Secondary metabolites are the compounds that a plant produces that don’t have an immediate role in the growth or reproduction of a plant. These would be things like pigments for petals, or anti-herbivore defences. Secondary metabolites are the tools that give plants the ability to do more than sit passively in their environment. But some plants may have more need for tools than others. Christopher Hatcher and colleagues have been examining the function of secondary metabolites in carnivorous plants.
The review goes through the secondary metabolites found in carnivorous plants, rather like an insect would. So it naturally starts with drawing food towards the plant.
How do you attract prey?
Hatcher and colleagues start by examining volatile organic compounds (VOCs). These are compounds that become gases at ambient temperature and are often used by plants to give them their perfume. The team found a lot of research on VOCs and plants use combinations of many of them to produce their own unique attractors. “Kreuzwieser et al. (2014) identified more than 60 different VOCs released by Dionaea muscipula (Venus flytrap),” write Hatcher and colleagues. “Their comparison of VOC concentrations before and after prey capture suggested that 20 compounds were directly related to prey attraction, through mimicry of fruit and flowering scents.”
There is far more to VOC production than stink and hope. Like a hunter selecting the right lure for his prey, N. rafflesiana produces different scents to attract different prey to its traps. Higher traps are more geared flying insects, while lower traps attract ants.
The complexity of VOCs means they could either have more than one function or else have been repurposed from other tasks to attraction. Hatcher and colleagues refer to research that shows some VOCs might stun insects, other scents can act as insecticides or help with digestion.
For pigmentation, the authors point out that red isn’t likely to be aimed at invertebrates, but they also have ultraviolet patterning. “Other functions for trap pigments have been suggested, such as photoprotection or light stress, as seen in Drosera rotundifolia and nutrient stress as observed in Dionaea muscipula and Drosera spathulata.
How do you capture prey?
Carnivorous plants produce plenty of tools to trap prey. Waxes are common in Nepenthes, while other plants like Drosera produce glues to stick to the prey. Roridula also has glue, but this produced in an entirely different way. The chemicals produced work to trap the prey, but they don’t work in isolation.
One of the more surprising features that Hatcher and colleagues note “Plumbagin is a secondary metabolite found in all genera of the Nepenthales and rarely outside this group of plants, though its specific function in carnivory in these species is yet to be fully determined.” The authors note that it is found on the rim of Nepenthes and may work with other features to have an anaesthetic effect on prey. Adding a drugging effect could help make the other features of a plant more deadly.”

Data shown:
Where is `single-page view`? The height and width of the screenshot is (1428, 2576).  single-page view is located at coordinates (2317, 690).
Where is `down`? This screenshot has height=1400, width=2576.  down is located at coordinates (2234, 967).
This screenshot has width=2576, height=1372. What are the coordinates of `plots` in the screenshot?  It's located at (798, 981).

Set of tasks:
**1.** In the passage on secondary metabolites in carnivorous plants, list every role other than attraction that the paragraph beginning "The complexity of VOCs" says some scents may play.
**2.** Resume the passage on secondary metabolites in carnivorous plants, picking up after its final sentence.

Exercise responses:
**1.**
- Stunning insects
- Acting as insecticides
- Helping with digestion

**2.**
Once prey is caught, other metabolites signal that digestion must start. Jasmonates are a common chemical used in defensive systems, and also common for signalling in carnivorous plants. It’s jasmonates that trigger a response on Drosera telling the plant where to bend its leaf to surround its prey.
How do you digest prey?
Hatcher and colleagues start the coverage of digestion metabolites by discussing how jasmonates trigger the production of digestive enzymes. While the enzymes help draw nutrients in, there is also a danger that digestion could also provide access to pathogens.
The authors highlight the importance of naphthoquinones and phenolics. “In non-carnivorous plant species these secondary metabolites act as antibacterial protection against pathogenic attack on plant tissue. In carnivorous plants they appear to have been co-opted to preserve and aid in the digestion of prey by preventing decay from bacteria as well as functioning to protect the plant tissue during the process of prey breakdown.”
Hatcher and colleagues say that plumbagin, as found on the rims of the pitcher plants, is found in every genus of the Nepenthales, regardless of whether the plant has a pitcher trap or not. They argue that in digestion plumbagin protects the plant from pathogens. “If plumbagin and its isomers are critical in protecting the plant during digestion or enhancing prey digestion, it would explain why these compounds have persisted regardless of trap morphology.”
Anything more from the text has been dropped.